Metadata-Version: 1.1
Name: aws-hadoop
Version: 1.0.dev2
Summary: Create enterprise grade Hadoop cluster in AWS in minutes.
Home-page: https://github.com/varmarakesh/aws-hadoop
Author: Rakesh Varma
Author-email: varma.rakesh@gmail.com
License: BSD
Download-URL: https://github.com/varmarakesh/aws-hadoop/tarball/1.0dev2
Description-Content-Type: UNKNOWN
Description: Create Enterprise grade Hadoop cluster in AWS.
        ===============================
        
        author: Rakesh Varma
        
        Overview
        --------
        
        Create enterprise grade hadoop cluster in AWS in minutes.
        
        Installation / Usage
        --------------------
        
        Make sure [terraform](https://www.terraform.io/intro/getting-started/install.html) is installed.

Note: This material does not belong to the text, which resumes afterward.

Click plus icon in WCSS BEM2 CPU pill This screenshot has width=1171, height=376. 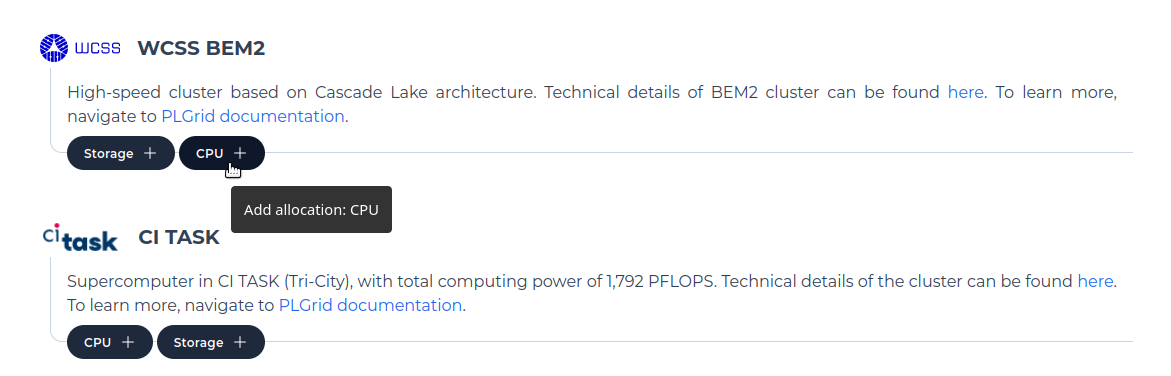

It is required to run this solution.
        
        Make sure AWS credentials exists in your local `~/.aws/credentials` file. 
        If you are using an `AWS_PROFILE` called `test` then your `credentials` file should like looks this:
        
        ```sh
        [test]
        aws_access_key_id = SOMEAWSACCESSKEYID
        aws_secret_access_key = SOMEAWSSECRETACCESSKEY
        ```
        
        Create a `config.ini` with the appropriate settings.
        
        ```sh
        [default]
        
        # AWS settings
        aws_region = us-east-1
        aws_profile = test
        terraform_s3_bucket = hadoop-terraform-state
        ssh_private_key = key.pem
        vpc_id = vpc-883883883
        vpc_subnets = [
                        'subnet-89dad652',
                        'subnet-7887z892',
                        'subnet-f300b8z8'
                      ]
        hadoop_namenode_instance_type = t2.micro
        hadoop_secondarynamenode_instance_type = t2.micro
        hadoop_datanodes_instance_type = t2.micro
        hadoop_datanodes_count = 2
        
        # Hadoop settings
        hadoop_replication_factor = 2
        ```
        
        Once `config.ini` file is ready then install the libs and run. It is recommended to use a virtualenv.
        
        ```
           pip install aws-hadoop
        ```
        Run this in python to create a hadoop cluster.
        ```
        from aws_hadoop.install import Install
        Install().create()
        ```
        
        For running the source directly,
        
        ```sh
        pip install -r requirements.txt
        ```
        ```sh
        from aws_hadoop.install import Install
        Install().create()
        ```
        
        ### Configuration Settings
        
        This section describes each of the settings that go into the config file. Note some of the settings are optional.
        
        ###### aws_region
        
        The aws_region where your terraform state bucket and your hadoop resources get created (eg: us-east-1)
        
        ##### aws_profile
        
        The aws_profile that is used in your local `~/.aws/credentials` file.
        
        ##### terraform_s3_bucket
        
        The terraform state information will be maintained in the specified s3 bucket. Make sure the aws_profile has write access to the s3 bucket.
        
        ##### ssh_key_pair
        
        For hadoop provisioning, aws_hadoop needs to connect to hadoop nodes using SSH. The specified `ssh_key_pair` will allow the hadoop ec2's to be created with the public key.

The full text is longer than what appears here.